# Ham help



## Startingover (Apr 18, 2012)

Haven’t cooked or ordered ham for 15 yrs 

For 3 adults just ordered 6# bone in honey baked ham. I want leftovers. 
But I don’t want to be eating this ham the rest of my life. Googling size Im thinking it may be too big but not sure I have option of choosing one 1 lb smaller.


----------



## SeniorSitizen (Sep 10, 2012)

Startingover said:


> Haven’t cooked or ordered ham for 15 yrs
> 
> For 3 adults just ordered 6# bone in honey baked ham. I want leftovers.
> But I don’t want to be eating this ham the rest of my life. Googling size Im thinking it may be too big but not sure I have option of choosing one 1 lb smaller.


 ****************************************************
The historical weight to slaughter hogs is 250-270 lbs. that usually render whole hams in the 12# plus range. With that info., I suspect you may have ordered a *half ham*. If it is a half, let's hope it was a butt portion rather than the shank portion.


Here at SandburRanch we usually purchase whole spiral sliced hams and freeze some slices individually and some 3-4 slices per package for groups of people if necessary but place each slice between wax paper for easy removal without thawing the complete packet. 



We don't pay the prices I'm seeing on this link.:biggrin2: About a buck 0.69 is our price. But I suppose we're fortunate and possibly somewhat spoiled that our small town grocer will custom cut anything we want or order it.


https://www.google.com/search?q=hal...nAhUNbq0KHUhIA6IQsxh6BAgNECs&biw=1143&bih=685


EDIT EDIT:
Bout forgot bout the shank end when slices aren't much available there. That bone / meat is frozen for a pot of beans with cornbread when deemed necessary.


----------



## Colbyt (Jan 27, 2014)

Depends on the bone size whether you have a lot extra or not.
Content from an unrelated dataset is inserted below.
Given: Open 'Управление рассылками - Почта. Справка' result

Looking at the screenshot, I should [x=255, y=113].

We always have extra and freeze it in small packages for sandwiches later on. Even in plain old freezer bags it will keep for a year.


----------



## Bud9051 (Nov 11, 2015)

IMO, that should be fine. I'm guessing it is already cooked so basically heat and serve but even that will produce some shrinkage. In the end a nice bone, some carrots, and some meat makes a great pea soup.

Bud


----------



## wooleybooger (Feb 23, 2019)

I usually buy fresh (uncured) picnic shanks and either have them cut to 3/4" thick steaks or just cook whole for shredded pork to can. There will be 9 or 10 slices from the shank. One can go for beans etc. Wife usually get 2 meals from a steak, I mostly eat one per meal so can be maybe 7 meals from it. Grill them with whatever rub you use for pork. Tasty.
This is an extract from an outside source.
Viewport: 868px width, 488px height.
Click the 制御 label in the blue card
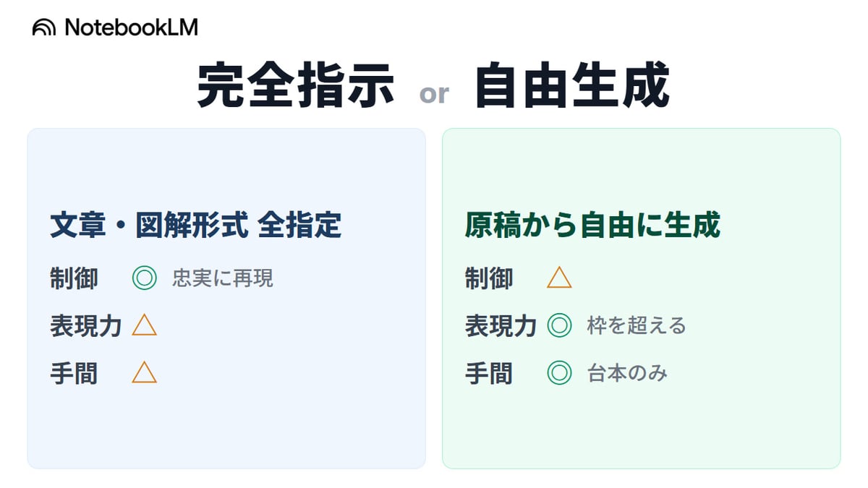pos(74,278)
We don't buy honey baked hams anymore.


----------



## Startingover (Apr 18, 2012)

Price will be $53 but these are my best childhood friends an they've done so much for me and this ham will save me so much time. I’ll be at work but they’ll have plenty in fridge to eat. 

Senior, i can’t thank you cause there are ads covering edge of your post and the word thanks. But thanks 

Didn’t know so many people froze ham. Thought my mom said 40 yrs ago you couldn’t freeze ham. Maybe she meant in her little frosted freezer.


----------



## SeniorSitizen (Sep 10, 2012)

Start and her friends deserve the best. Enjoy your many years of friendship.


----------



## Startingover (Apr 18, 2012)

Hes a retired GC an always wants to do things here. A couple of things I’d like is a floor length mirror on my bedroom wall. I was afraid I’d break it or not anchor properly. The other thing is I have a redwood swing on a frame and wish it hung from porch ceiling to swing better. 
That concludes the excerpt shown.